▶ The problem
Without including any picture, transcribe the entries below word for word.

****************************************

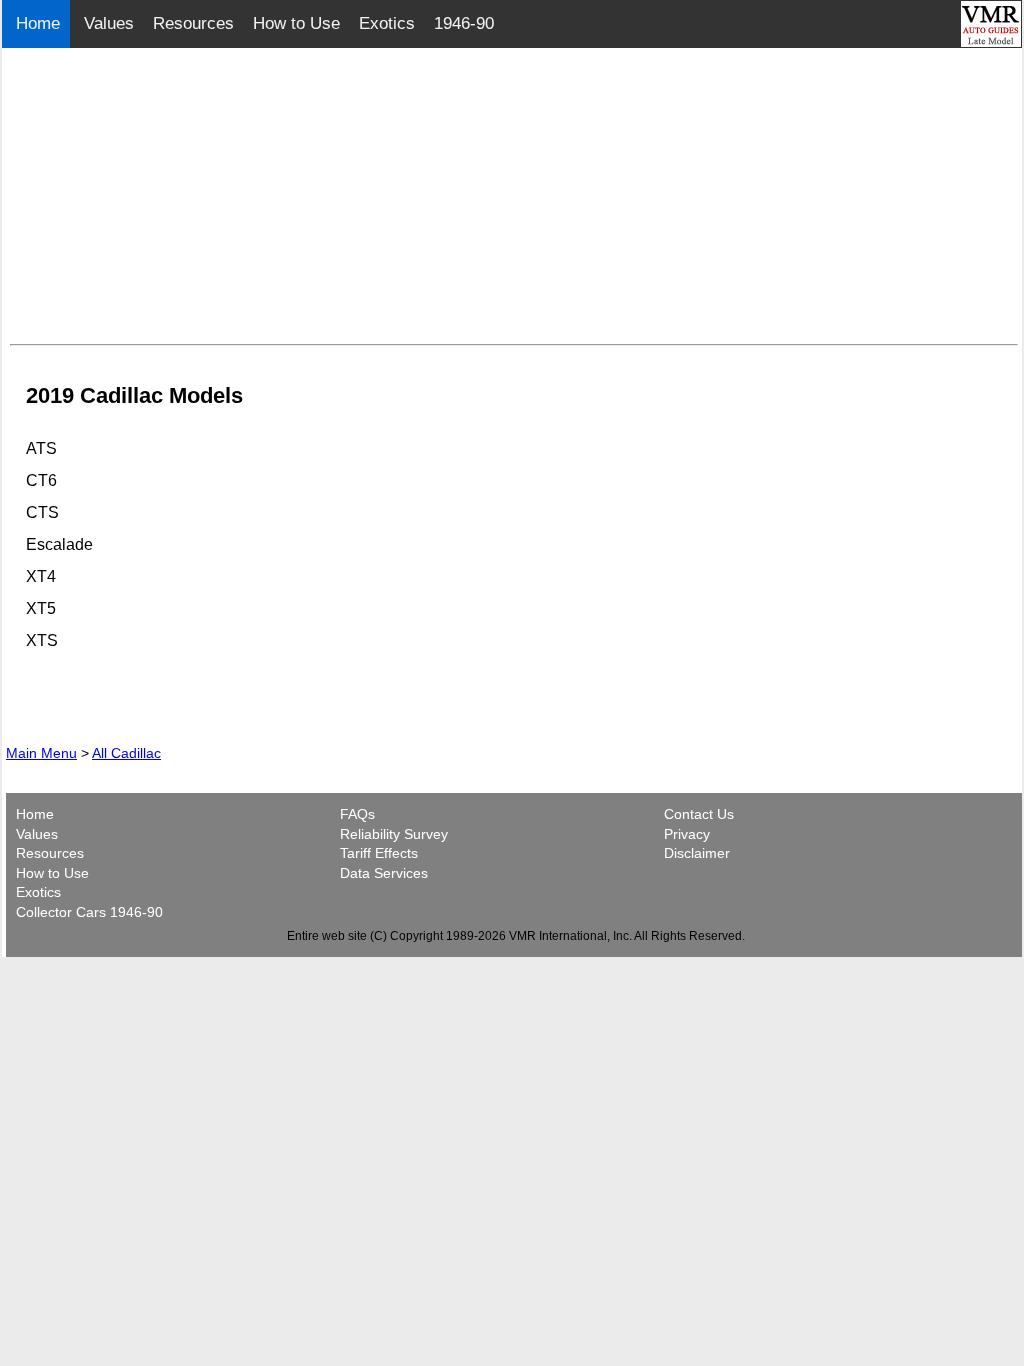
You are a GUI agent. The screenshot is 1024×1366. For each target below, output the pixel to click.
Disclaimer (697, 853)
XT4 (41, 576)
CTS (42, 512)
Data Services (384, 873)
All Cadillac (126, 753)
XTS (42, 640)
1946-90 (464, 23)
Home (40, 23)
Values (109, 23)
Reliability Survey (394, 834)
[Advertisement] (514, 196)
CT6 (41, 480)
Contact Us (699, 814)
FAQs (357, 814)
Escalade (59, 544)
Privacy (687, 834)
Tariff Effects (379, 853)
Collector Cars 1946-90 (89, 912)
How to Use (296, 23)
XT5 (41, 608)
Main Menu (41, 753)
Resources (193, 23)
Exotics (387, 23)
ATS (41, 448)
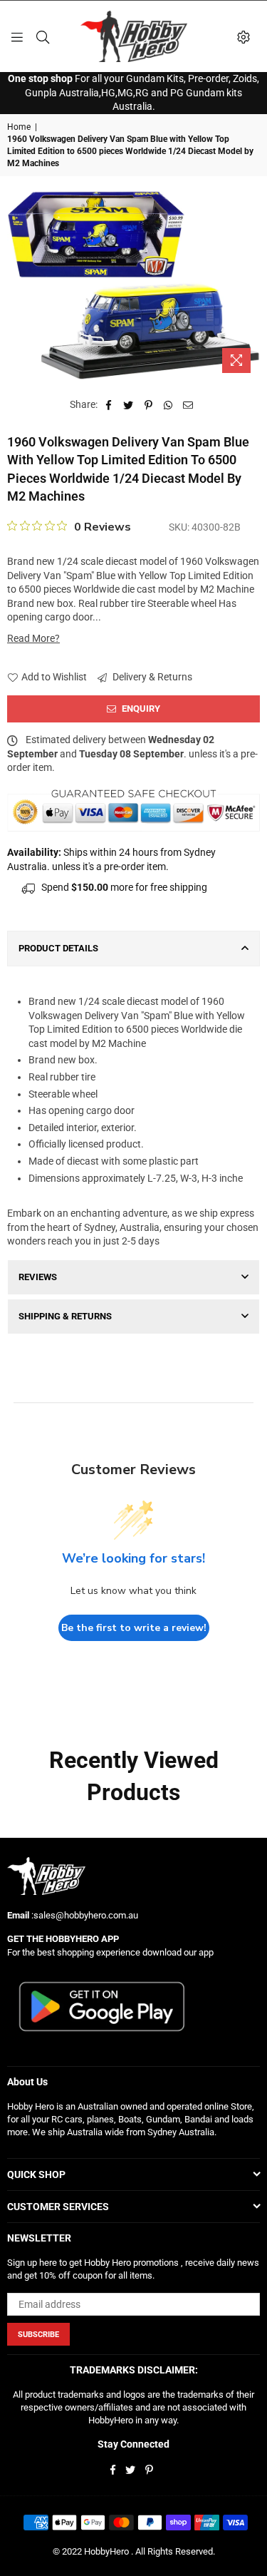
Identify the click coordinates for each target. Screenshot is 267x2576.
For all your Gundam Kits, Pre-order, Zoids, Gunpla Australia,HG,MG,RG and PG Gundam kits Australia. (133, 92)
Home (19, 127)
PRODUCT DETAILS (58, 948)
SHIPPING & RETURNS (65, 1316)
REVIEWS (38, 1277)
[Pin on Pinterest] (148, 405)
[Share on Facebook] (108, 405)
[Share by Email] (188, 405)
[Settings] (243, 36)
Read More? (33, 638)
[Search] (43, 36)
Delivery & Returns (151, 677)
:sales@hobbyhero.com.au (83, 1915)
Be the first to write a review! (133, 1628)
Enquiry (140, 708)
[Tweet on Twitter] (128, 405)
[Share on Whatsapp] (168, 405)
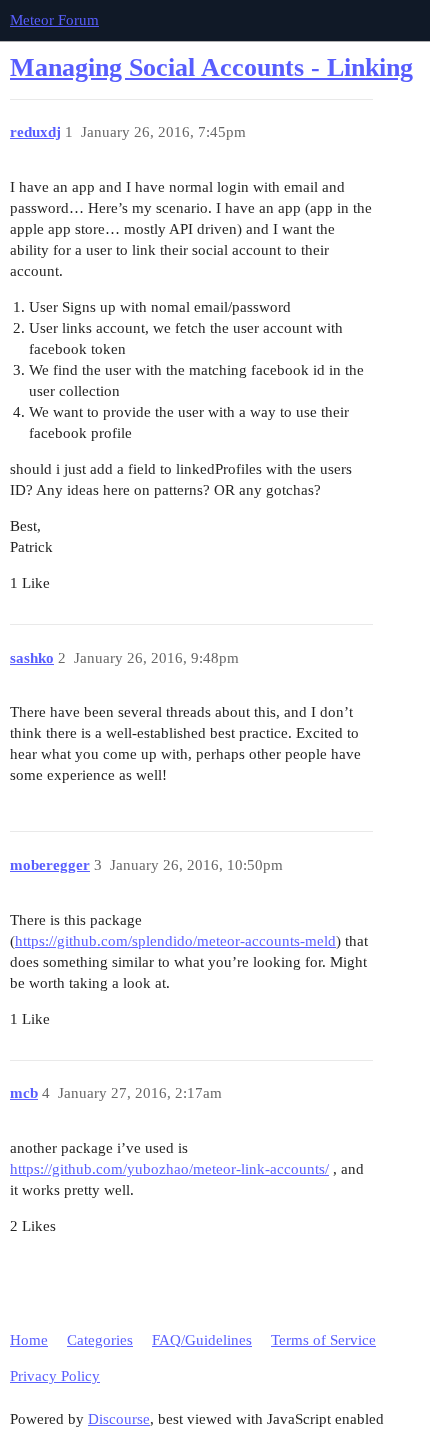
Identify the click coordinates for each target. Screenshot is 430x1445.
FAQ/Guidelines (202, 1340)
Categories (100, 1340)
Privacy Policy (55, 1376)
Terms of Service (323, 1340)
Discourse (119, 1419)
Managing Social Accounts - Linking (211, 67)
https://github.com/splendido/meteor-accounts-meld (175, 941)
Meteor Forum (54, 20)
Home (29, 1340)
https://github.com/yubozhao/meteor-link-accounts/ (169, 1169)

****************************************

▶ Result for this task
You are a GUI agent. The screenshot is 1024×1366. For each target below, output the pixel to click.
Disclaimer (697, 853)
XT4 (41, 576)
CTS (42, 512)
Data Services (384, 873)
All Cadillac (126, 753)
XTS (42, 640)
1946-90 (464, 23)
Home (40, 23)
Values (109, 23)
Reliability Survey (394, 834)
[Advertisement] (514, 196)
CT6 (41, 480)
Contact Us (699, 814)
FAQs (357, 814)
Escalade (59, 544)
Privacy (687, 834)
Tariff Effects (379, 853)
Collector Cars 1946-90 (89, 912)
How to Use (296, 23)
XT5 (41, 608)
Main Menu (41, 753)
Resources (193, 23)
Exotics (387, 23)
ATS (41, 448)
Identify the click coordinates for each target. Screenshot is 267x2576.
For all your Gundam Kits, Pre-order, Zoids, Gunpla Australia,HG,MG,RG and PG Gundam kits Australia. (133, 92)
Home (19, 127)
PRODUCT DETAILS (58, 948)
SHIPPING & RETURNS (65, 1316)
REVIEWS (38, 1277)
[Pin on Pinterest] (148, 405)
[Share on Facebook] (108, 405)
[Share by Email] (188, 405)
[Settings] (243, 36)
Read More? (33, 638)
[Search] (43, 36)
Delivery & Returns (151, 677)
:sales@hobbyhero.com.au (83, 1915)
Be the first to write a review! (133, 1628)
Enquiry (140, 708)
[Tweet on Twitter] (128, 405)
[Share on Whatsapp] (168, 405)
Identify the click coordinates for each target. Screenshot is 430x1445.
FAQ/Guidelines (202, 1340)
Categories (100, 1340)
Privacy Policy (55, 1376)
Terms of Service (323, 1340)
Discourse (119, 1419)
Managing Social Accounts - Linking (211, 67)
https://github.com/splendido/meteor-accounts-meld (175, 941)
Meteor Forum (54, 20)
Home (29, 1340)
https://github.com/yubozhao/meteor-link-accounts/ (169, 1169)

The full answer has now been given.